## Actions to take
(1) In the article about Amazon's new retail chief, what nickname has Dave Clark been given?
(2) Retype, without any change, the part of the article about Amazon's new retail chief that opens with the words containing "Amazon's new retail" and closes with "1% on Friday.".

Who is Dave Clark, the new chief of Amazon’s giant retail business?
Amazon's new retail chief, Dave Clark, has an unusual nickname: the Sniper.
Underlings gave Clark, who has worked at Amazon during almost all of his career, that moniker after he told them that early in his tenure he would hide in the shadows at warehouses seeking to catch lazy workers slacking off who he could fire.
Clark, 47, has come a long way since those days as a lurker. Amazon announced on Friday that he will replace Jeff Wilke, one of the most trusted lieutenants of Amazon founder Jeff Bezos, when he retires early next year. The news surprised some analysts, who thought Wilke might be in line to run the whole company if Bezos ever left. Now it will be Clark, who helped build Amazon's massive warehouse and delivery network, who is one step away from the top job.
Shares of Amazon, which had been up 78% this year, lost less than 1% on Friday.

## Information supplied
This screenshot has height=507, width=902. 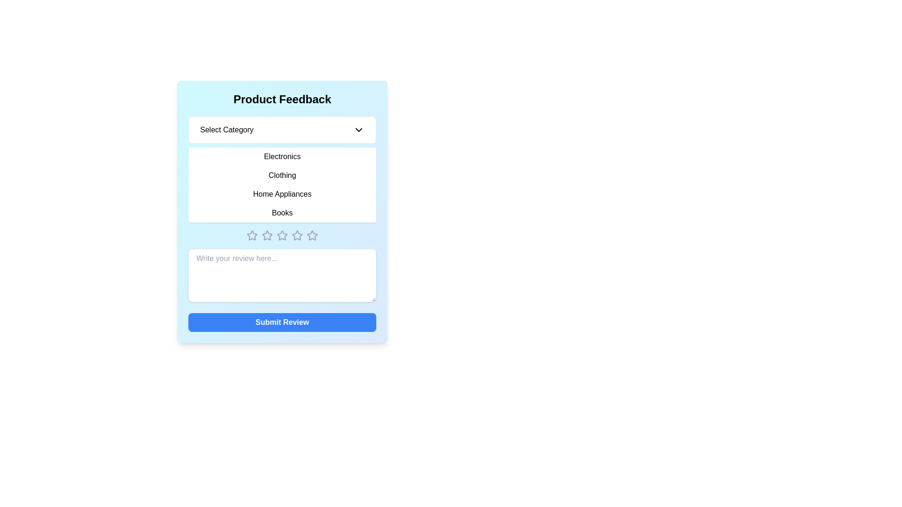 I want to click on the fourth star icon from the left in a row of five rating stars, so click(x=297, y=235).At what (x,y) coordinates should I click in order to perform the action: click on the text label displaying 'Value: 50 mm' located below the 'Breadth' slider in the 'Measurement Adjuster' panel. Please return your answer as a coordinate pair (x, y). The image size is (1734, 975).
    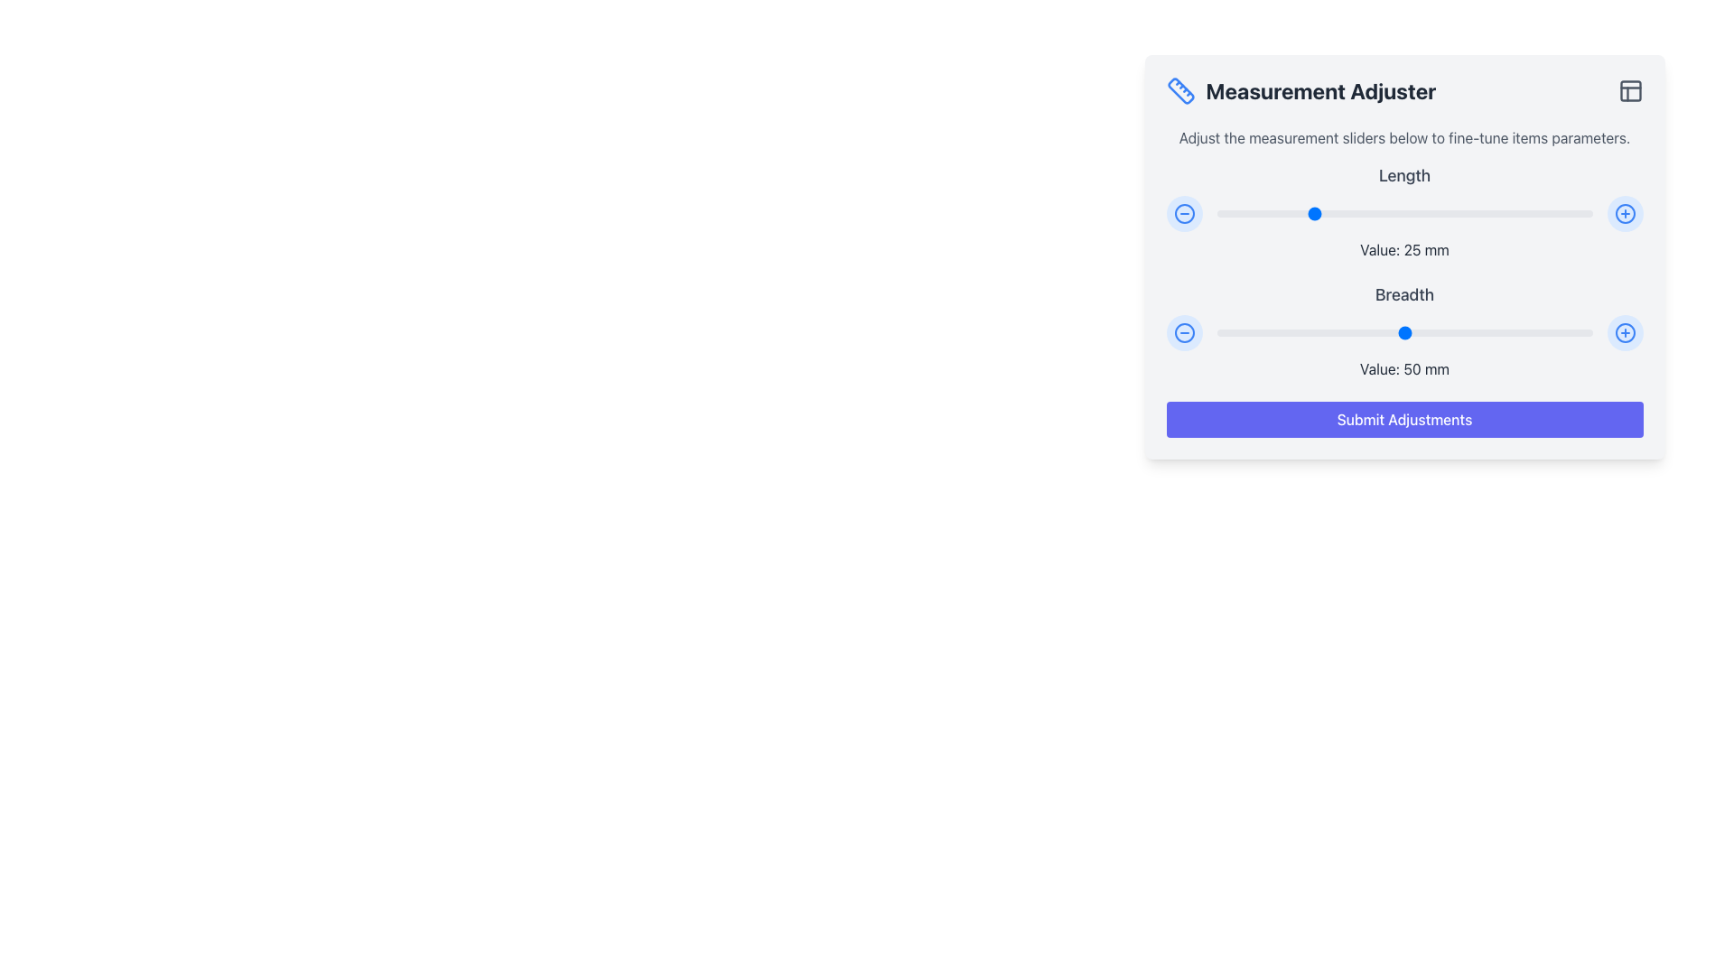
    Looking at the image, I should click on (1403, 368).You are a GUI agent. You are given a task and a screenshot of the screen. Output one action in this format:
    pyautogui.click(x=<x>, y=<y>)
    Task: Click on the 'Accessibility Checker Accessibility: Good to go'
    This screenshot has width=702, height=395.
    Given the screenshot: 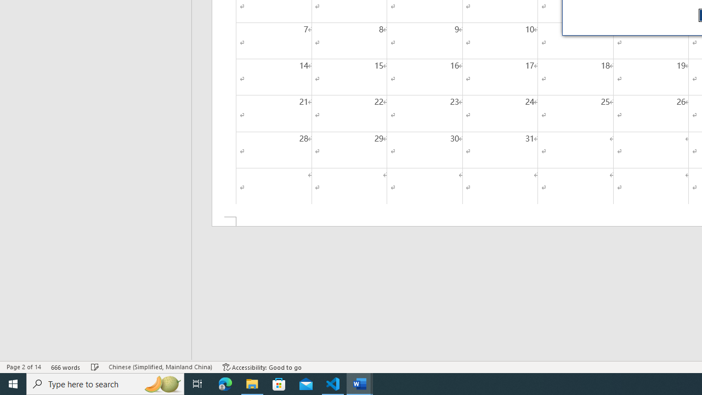 What is the action you would take?
    pyautogui.click(x=262, y=367)
    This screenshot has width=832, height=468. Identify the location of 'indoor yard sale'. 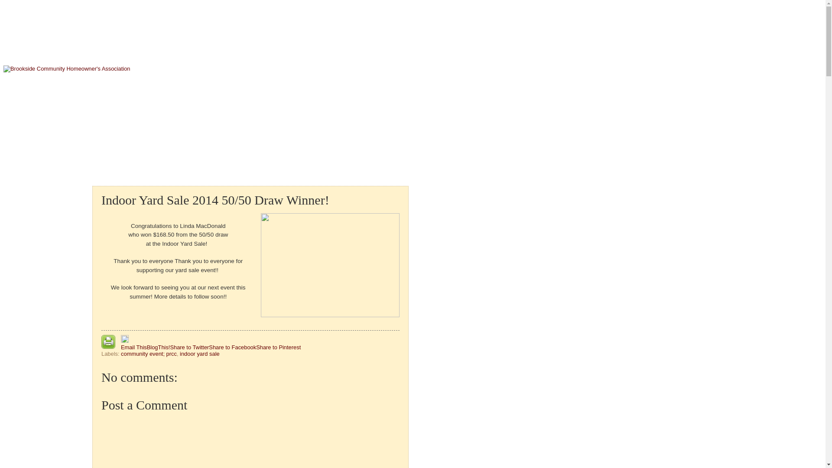
(199, 354).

## Expected results
(1) The Sniper.

(2)
Amazon's new retail chief, Dave Clark, has an unusual nickname: the Sniper.
Underlings gave Clark, who has worked at Amazon during almost all of his career, that moniker after he told them that early in his tenure he would hide in the shadows at warehouses seeking to catch lazy workers slacking off who he could fire.
Clark, 47, has come a long way since those days as a lurker. Amazon announced on Friday that he will replace Jeff Wilke, one of the most trusted lieutenants of Amazon founder Jeff Bezos, when he retires early next year. The news surprised some analysts, who thought Wilke might be in line to run the whole company if Bezos ever left. Now it will be Clark, who helped build Amazon's massive warehouse and delivery network, who is one step away from the top job.
Shares of Amazon, which had been up 78% this year, lost less than 1% on Friday.